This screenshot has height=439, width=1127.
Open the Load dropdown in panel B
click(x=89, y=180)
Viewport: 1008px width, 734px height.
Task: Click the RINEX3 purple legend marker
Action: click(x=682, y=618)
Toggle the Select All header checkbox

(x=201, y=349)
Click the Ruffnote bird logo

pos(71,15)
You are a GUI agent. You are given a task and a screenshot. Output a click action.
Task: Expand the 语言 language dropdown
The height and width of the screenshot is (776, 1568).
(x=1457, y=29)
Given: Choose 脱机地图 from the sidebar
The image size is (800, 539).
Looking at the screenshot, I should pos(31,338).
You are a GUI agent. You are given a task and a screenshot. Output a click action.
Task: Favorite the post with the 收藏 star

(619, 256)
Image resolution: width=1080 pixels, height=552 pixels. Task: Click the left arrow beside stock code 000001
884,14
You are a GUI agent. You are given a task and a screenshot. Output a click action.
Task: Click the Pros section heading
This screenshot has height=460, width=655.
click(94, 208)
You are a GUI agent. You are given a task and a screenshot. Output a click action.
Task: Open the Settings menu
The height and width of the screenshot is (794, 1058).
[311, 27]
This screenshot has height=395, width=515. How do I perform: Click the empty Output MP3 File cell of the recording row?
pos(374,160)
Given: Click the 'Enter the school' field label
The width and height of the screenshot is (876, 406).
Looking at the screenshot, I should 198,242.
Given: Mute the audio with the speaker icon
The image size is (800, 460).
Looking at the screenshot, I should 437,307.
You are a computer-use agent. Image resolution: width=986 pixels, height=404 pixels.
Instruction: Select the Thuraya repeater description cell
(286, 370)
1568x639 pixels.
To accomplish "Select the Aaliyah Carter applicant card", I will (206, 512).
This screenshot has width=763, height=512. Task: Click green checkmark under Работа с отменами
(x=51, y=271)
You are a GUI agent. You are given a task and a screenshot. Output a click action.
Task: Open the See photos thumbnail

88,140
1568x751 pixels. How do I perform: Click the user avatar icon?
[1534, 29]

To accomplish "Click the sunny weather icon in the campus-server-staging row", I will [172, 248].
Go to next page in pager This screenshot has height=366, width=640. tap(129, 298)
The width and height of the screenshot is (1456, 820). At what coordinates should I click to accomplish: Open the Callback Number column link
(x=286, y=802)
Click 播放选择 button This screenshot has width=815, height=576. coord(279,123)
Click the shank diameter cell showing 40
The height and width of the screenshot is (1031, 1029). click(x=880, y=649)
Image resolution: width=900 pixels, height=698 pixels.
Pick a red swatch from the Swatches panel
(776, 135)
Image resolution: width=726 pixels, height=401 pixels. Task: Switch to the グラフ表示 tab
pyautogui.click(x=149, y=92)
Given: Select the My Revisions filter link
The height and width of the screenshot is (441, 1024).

▸ **WHAT IS BEING ASKED**
Beginning with the line in which "Pick a red swatch from the Swatches panel" appears, print each remaining line of the listing exactly, the last line included.

▸ **YOUR RESPONSE**
Pick a red swatch from the Swatches panel
(776, 135)
Image resolution: width=726 pixels, height=401 pixels. Task: Switch to the グラフ表示 tab
pyautogui.click(x=149, y=92)
Given: Select the My Revisions filter link
The height and width of the screenshot is (441, 1024).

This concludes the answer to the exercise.